The appellant’s evidence was that she had understood her conversation with the police officers, including their use of the words “as soon as possible”, after she had asked if she could go in the morning for a blood test, to mean that it would be in order for her to do just that.
Reasons for judgment of the Magistrate
The defence case put to the magistrate was that the result of the breath analysis (exhibit P8) should be excluded from evidence on three grounds which he summarised in his reasons as follows:
(1)The requirements of the breath analysis procedures were not complied with, as a two minute interval did not occur between the first test and the second test.
(2)A total of four samples of breath were required and given.
(3)Senior Constable Allen and other police officers in attendance that night gave advice over and beyond the prescribed oral and the prescribed written advice which resulted in Mrs Ehmann not having the sample of blood taken from her earlier than 10.30 am and had she done so she would have been able to contest the accuracy of the result of the breath analysis (because the testing of the blood produced a “nil” result).

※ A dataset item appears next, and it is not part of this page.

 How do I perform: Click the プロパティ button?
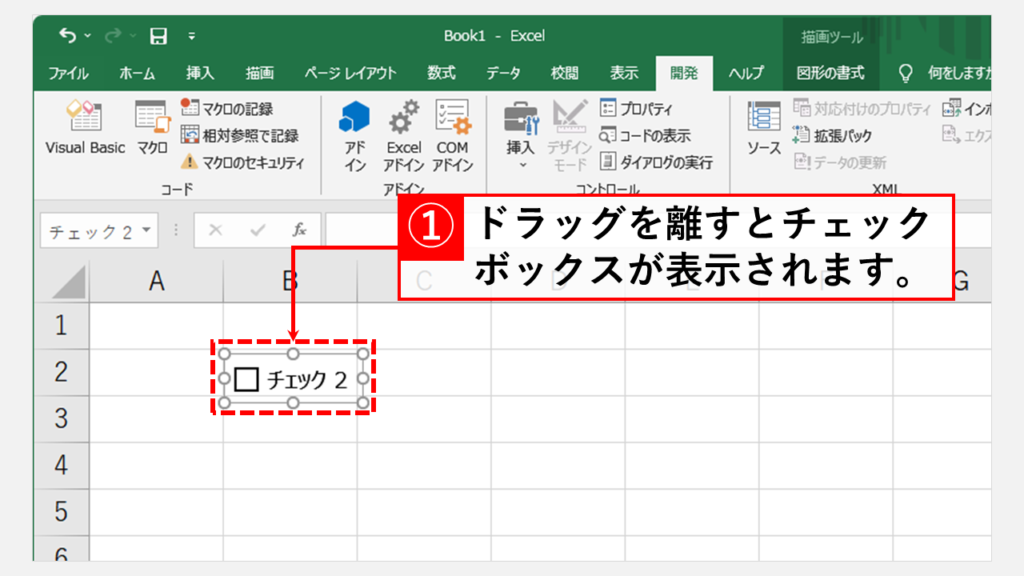[x=636, y=109]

In order to understand the first two grounds, it is necessary to have regard to reg 8A(1), which is as follows:
8A(1) Pursuant to section 47E(2e), where a person submits to a breath analysis, the breath analysis must be conducted in the following manner:
(a)the person must provide two separate samples of breath for analysis; and
(b)each sample must be provided in accordance with the directions of the operator of the breath analysing instrument and must consist of not less than one litre of breath; and
(c)there must be an interval of not less than two minutes and not more than 10 minutes between the provision of the samples.
(2)….
Based on that regulation, the argument put to the magistrate on behalf of the appellant was that the regulation had not been followed, as four rather than two samples had been obtained, and further, because the time interval between the first and second samples and the third and fourth was less than two minutes.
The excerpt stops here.